そう、見えてしまったのだ。
それだけの理由だ。
あたしは世話好きの物好きなのだ。
それだけの理由だ。
だから自分が着てたブレザーを脱いでノアにかけてあげるとかしたことに深い意味はない。
ないよ。これっぽっちも。
ノアはまだ少し辛そうな表情で、けれどしっかり、肩越しにあたしを見た。
あたしはその瞳から視線を逸らしながら、もう一度壁に寄り掛かる。
準備室の壁の冷たさがワイシャツ越しに伝わってきて少し身震いしてしまったけど気のせいです。
「……ミャーコ」
「…なによ」
「……寒くないの」
「今のお前よりは寒くないよ」
投げやりのように言葉を返すと、ノアはあたしから目を逸らし、また力を抜いて壁に体を預けた。
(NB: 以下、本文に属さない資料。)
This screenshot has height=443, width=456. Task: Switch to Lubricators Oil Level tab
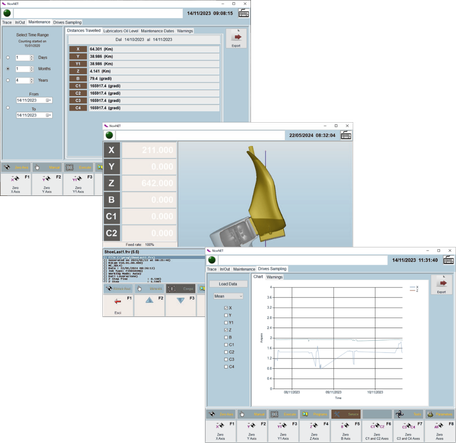click(121, 31)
しばらくの沈黙が降り立った後、小さな声で「…どーも」っていう無愛想なお礼の言葉があたしに届いた。
あたしもお返しと言わんばかりに「いーえ」と無愛想に答えてやった。
実は内心で挿してる充電器のコンセントがなんか猫の尻尾みたいに見えてきたよどうしよう吹きそうとか思ってたことは上着を貸してあげたというのでチャラにしてほしいと思う。